1 1/2 cups plain yogurt
1 cucumber, peeled and deseeded
3 tablespoon extra virgin olive oil
1 tablespoon fresh chopped mint or dill
1 clove garlic, crushed (or more to taste)
1 tablespoon fresh lemon juice (or more to taste)
1/4 teaspoon salt (or more to taste)
Fresh mint sprig for garnish (optional)

Directions

Step-1

Strain the yogurt for 3-4 hours in the refrigerator.

Step-2

Pulse the cucumbers in the food processor or hand chop to desired texture. Bigger chunks will result in chunkier tzatziki. You can also grate them, if you prefer. Take a piece of cheesecloth/kitchen towel or dishtowel and fold into two layers. Place chopped cucumbers in the centre of the double-layered cloth. Gather up the cheesecloth and twist at the top to form a bundle. Squeeze the bundle several times over the sink, twisting the bundle tightly to get rid of as much liquid as possible.

Step-3

Place strained yogurt in a medium mixing bowl. Add the drained cucumber pieces from the cheesecloth to the bowl along with the olive oil, chopped fresh mint or dill, crushed garlic, lemon juice, and salt.

Step-4

Use a fork or whisk to blend the ingredients together. Taste the tzatziki; add more garlic, lemon juice, or salt to taste if desired. Serve cold. Store in the refrigerator.

Tips & Variations

  1. The longer the garlic rests in the yogurt, the less sharp bite it will have and the better it will taste.
  2. Make sure there is no water in the cucumber or else the dip will be watery.
  3. Ideally you want to use a full fat yogurt not low-fat or fat-free.

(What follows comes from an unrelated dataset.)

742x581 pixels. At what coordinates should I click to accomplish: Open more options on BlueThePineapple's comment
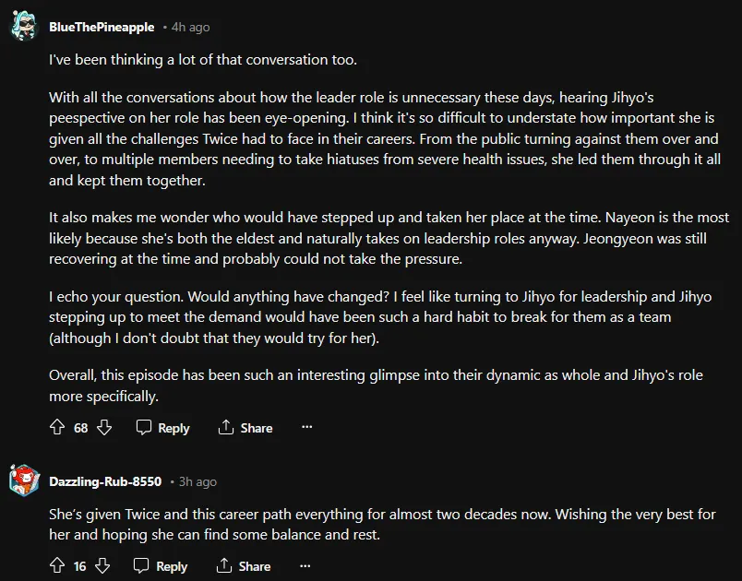point(307,428)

This will provide the creaminess, richness and flavour needed.
  4. Traditionally, cow’s milk yogurt is used and not goat or sheep’s milk yogurt.
  5. If you can substitute the mint with dill too.
  6. You want to use a cucumber that does not have many seeds or large seeds. If it does have seeds, make sure you remove them. Also, you want to make sure you strain the grated cucumber.
  7. Let it sit for at least an hour, ideally overnight for the flavour to meld.